電光石火の彼女たち

9'58の驚異的世界新記録というU・サンダー・ボルトの衝撃も醒めやらぬ世界陸上ベルリン大会男子100メートル競走であったが、それに先立つ女子100メートル競走をテレビでのんびりと眺めていたわけである。

世界各国から集まった女性スプリンターたち。おそらく出場選手の誰もが地元の学校の運動会では連戦連勝の無敵で、仲間内では神童扱いをされてきたのであろう。神童達の中からスーパーチャンプを決める争いでもある。

男性顔負けの筋骨隆々とした体つきのスプリンター、バンビのように可憐ながら贅肉の全くないしなやかな筋肉を纏った華奢なスプリンター、宗教上の関係でマスクをした選手もいる。

そうした中で、第一次予選の観戦中に、周囲の選手とは全く異なる、どう見ても筋肉タイプやバネタイプではない体つきの選手が目についた。正直、ダイエットに失敗してリバウンドしてしまったお笑い芸人のような「ぽっちゃり系」の体つきをしている。

どうみても有力選手ぽくはない。

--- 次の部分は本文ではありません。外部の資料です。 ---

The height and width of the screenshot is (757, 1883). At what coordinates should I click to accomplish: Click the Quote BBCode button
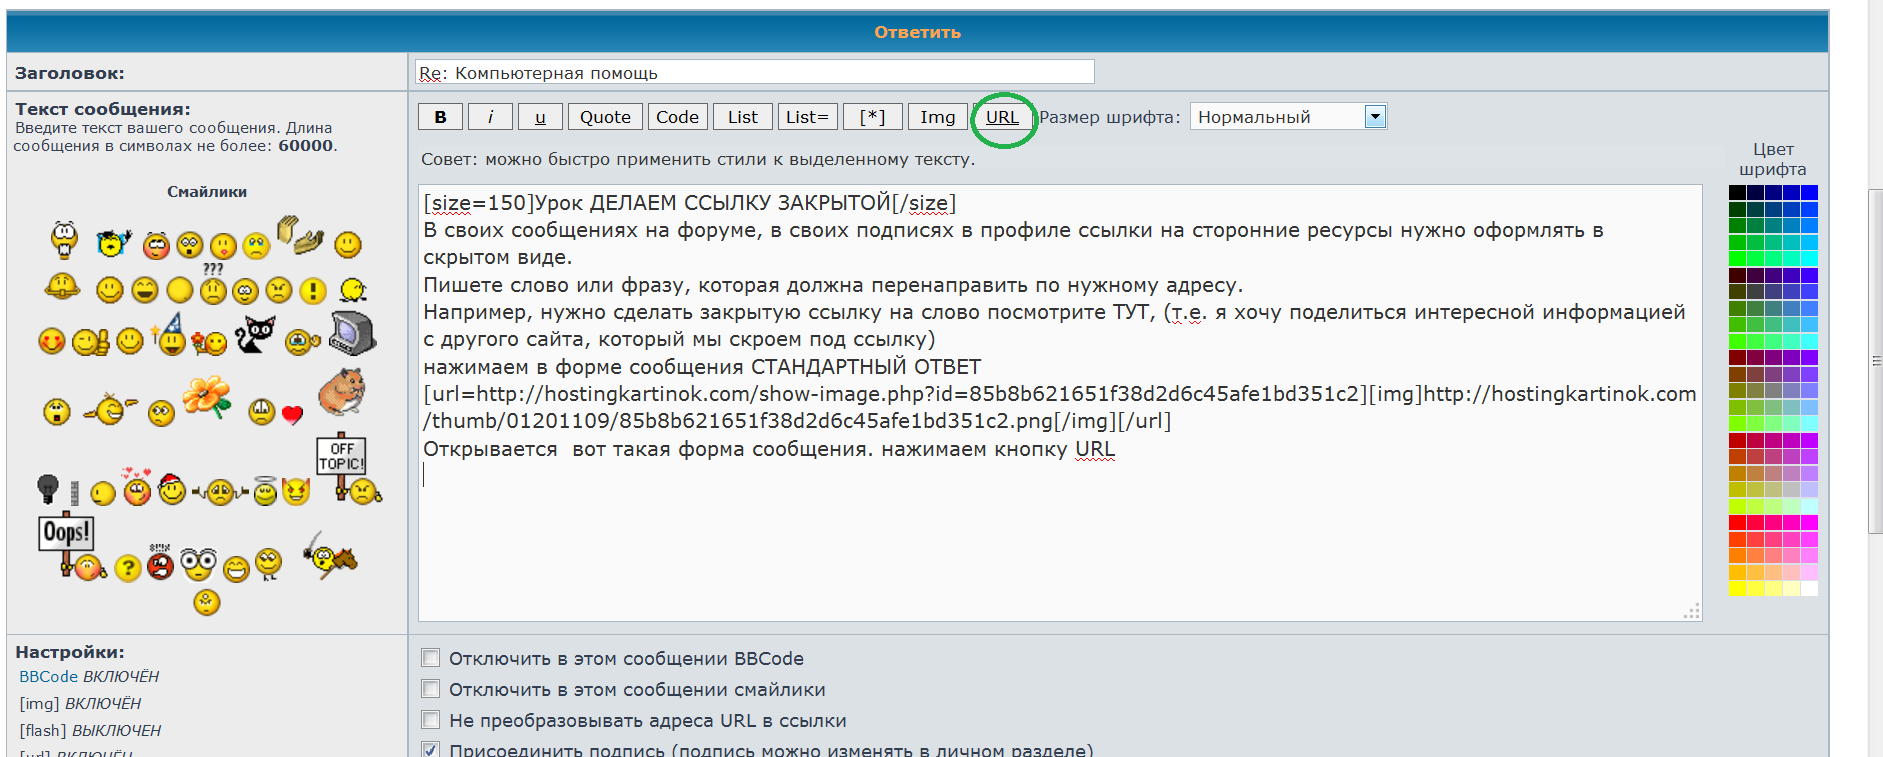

アナウンサーも解説者も何のコメントもない。カメラも特に注目してその彼女の姿を追おうとはしない。この人、本当にスプリンター選手なのと観ていたところ、スタート号砲一発、一斉に選手達は駈け出した。

横一線に並ぶ選手達をカメラが捉える。スタートラインから3,4歩駈け出しただけなのに、カメラの左枠へと彼女は瞬時に消えていった。故障の仕草は全くない。一生懸命に走っている。遅っ。遅すぎる。

結局、彼女の公式記録タイムは14秒台かそこらであった。中体連でもどうかという。芸能人運動会の記録と大して変わらないのじゃないか。というか、若い頃なら、わたくしでも勝負できそうだ。

日本からは国際標準記録を何とか突破することができて、晴れて史上3人目の選手の出場とあいなって、そして、初めて一次予選を突破することができたというニュースが流れる一方で、世界にはこういう選手もいる。

彼女はきっと世界との差を痛感しただろう。何より、体格改善から取り組むべきことに気が付いたかどうか。世の中は広いものだと改めて勉強をした世界大会ではある。こうした楽しみがあるから、世界大会は面白い。